Shortly after, when Dr. Gray and the Town-clerk met at the small club of the burgh, their joint theme was the sense and steadiness of Richard Middlemas.
“Indeed,” said the Town-clerk, “he is such a friendly and disinterested boy, that I could not get him to accept a place in my office, for fear he should be thought to be pushing himself forward at the expense of Tam Hillary.”
“And, indeed, Clerk,” said Gray, “I have sometimes been afraid that he kept too much company with that Tam Hillary of yours; but twenty Tam Hillarys would not corrupt Dick Middlemas.”
CHAPTER THE THIRD.
Dick was come to high renown
Since he commenced physician;
Tom was held by all the town
The better politician.
TOM AND DICK.
At the same period when Dr. Gray took under his charge his youthful lodger Richard Middlemas, he received proposals from the friends of one Adam Hartley, to receive him also as an apprentice. The lad was the son of a respectable farmer on the English side of the Border, who educating his eldest son to his own occupation, desired to make his second a medical man, in order to avail himself of the friendship of a great man, his landlord, who had offered to assist his views in life, and represented a doctor or surgeon as the sort of person to whose advantage his interest could be most readily applied. Middlemas and Hartley were therefore associated in their studies. In winter they were boarded in Edinburgh, for attending the medical classes which were necessary for taking their degree. Three or four years thus passed on, and, from being mere boys, the two medical aspirants shot up into young men, who, being both very good-looking, well dressed, well bred, and having money in their pockets, became personages of some importance in the little town of Middlemas, where there was scarce any thing that could be termed an aristocracy, and in which beaux were scarce and belles were plenty.
Each of the two had his especial partizans; for though the young men themselves lived in tolerable harmony together, yet, as usual in such cases, no one could approve of one of them, without at the same time comparing him with, and asserting his superiority over his companion.

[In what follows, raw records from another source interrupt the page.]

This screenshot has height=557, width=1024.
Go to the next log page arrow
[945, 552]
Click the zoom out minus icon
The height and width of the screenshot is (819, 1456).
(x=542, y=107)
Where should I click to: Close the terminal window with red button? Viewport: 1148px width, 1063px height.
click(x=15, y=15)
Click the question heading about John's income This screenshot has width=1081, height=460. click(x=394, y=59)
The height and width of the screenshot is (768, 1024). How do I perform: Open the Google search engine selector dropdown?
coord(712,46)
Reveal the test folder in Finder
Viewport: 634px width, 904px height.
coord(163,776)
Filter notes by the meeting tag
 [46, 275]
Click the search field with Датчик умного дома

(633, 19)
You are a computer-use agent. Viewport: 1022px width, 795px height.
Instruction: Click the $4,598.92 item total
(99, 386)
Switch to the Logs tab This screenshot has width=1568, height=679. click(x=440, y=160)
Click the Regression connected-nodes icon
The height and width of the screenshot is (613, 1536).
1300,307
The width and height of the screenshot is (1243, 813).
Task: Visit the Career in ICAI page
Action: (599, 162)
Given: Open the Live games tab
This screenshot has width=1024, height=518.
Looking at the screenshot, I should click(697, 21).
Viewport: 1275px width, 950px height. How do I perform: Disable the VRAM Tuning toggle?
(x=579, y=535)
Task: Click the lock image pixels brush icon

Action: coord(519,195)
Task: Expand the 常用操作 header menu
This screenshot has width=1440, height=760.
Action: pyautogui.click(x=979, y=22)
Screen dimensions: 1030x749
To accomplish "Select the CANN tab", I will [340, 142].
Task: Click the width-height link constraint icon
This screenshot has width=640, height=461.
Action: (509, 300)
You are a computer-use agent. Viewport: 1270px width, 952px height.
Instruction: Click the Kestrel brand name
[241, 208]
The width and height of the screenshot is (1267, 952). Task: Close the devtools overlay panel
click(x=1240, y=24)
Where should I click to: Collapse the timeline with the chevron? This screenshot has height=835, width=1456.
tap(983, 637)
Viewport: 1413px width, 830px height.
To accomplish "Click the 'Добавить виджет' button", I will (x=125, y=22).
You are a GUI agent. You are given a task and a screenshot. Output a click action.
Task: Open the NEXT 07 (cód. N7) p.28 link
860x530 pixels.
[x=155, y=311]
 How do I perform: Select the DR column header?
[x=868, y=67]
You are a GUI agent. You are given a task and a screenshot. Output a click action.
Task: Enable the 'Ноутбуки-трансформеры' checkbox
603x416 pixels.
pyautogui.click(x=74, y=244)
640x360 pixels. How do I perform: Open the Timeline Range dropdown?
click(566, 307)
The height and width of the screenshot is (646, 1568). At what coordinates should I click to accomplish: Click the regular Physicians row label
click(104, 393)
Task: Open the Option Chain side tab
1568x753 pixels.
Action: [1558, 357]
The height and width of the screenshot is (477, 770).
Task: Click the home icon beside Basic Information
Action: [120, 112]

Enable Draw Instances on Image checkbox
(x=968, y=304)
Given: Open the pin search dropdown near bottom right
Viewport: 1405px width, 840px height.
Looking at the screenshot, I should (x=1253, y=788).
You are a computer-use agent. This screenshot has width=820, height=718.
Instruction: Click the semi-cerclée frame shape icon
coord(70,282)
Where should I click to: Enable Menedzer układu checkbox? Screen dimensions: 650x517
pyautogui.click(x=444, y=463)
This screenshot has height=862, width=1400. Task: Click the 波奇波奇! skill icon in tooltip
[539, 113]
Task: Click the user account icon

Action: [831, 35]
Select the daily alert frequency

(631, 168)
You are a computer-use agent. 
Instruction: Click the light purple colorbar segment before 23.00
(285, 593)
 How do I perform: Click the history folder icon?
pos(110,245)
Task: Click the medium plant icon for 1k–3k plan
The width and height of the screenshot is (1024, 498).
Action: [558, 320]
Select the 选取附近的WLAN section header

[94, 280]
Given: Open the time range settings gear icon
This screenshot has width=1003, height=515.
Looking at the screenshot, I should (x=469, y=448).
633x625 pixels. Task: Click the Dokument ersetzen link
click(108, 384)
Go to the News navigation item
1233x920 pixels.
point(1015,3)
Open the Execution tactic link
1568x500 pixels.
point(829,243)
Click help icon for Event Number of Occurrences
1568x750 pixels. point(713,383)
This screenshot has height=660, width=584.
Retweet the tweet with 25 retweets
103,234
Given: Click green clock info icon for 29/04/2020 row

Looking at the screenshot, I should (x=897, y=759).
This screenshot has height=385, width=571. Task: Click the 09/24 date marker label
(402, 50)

Both were gay, fond of dancing, and sedulous attendants on the practeezings, as he called them, of Mr. McFittoch, a dancing master, who, itinerant during the summer, became stationary in the winter season, and afforded the youth of Middlemas the benefit of his instructions at the rate of twenty lessons for five shillings sterling. On these occasions, each of Dr. Gray's pupils had his appropriate praise. Hartley danced with most spirit—Middlemas with a better grace. Mr. McFittoch would have turned out Richard against the country-side in the minuet, and wagered the thing dearest to him in the world, (and that was his kit,) upon his assured superiority; but he admitted Hartley was superior to him in hornpipes, jigs, strathspeys, and reels.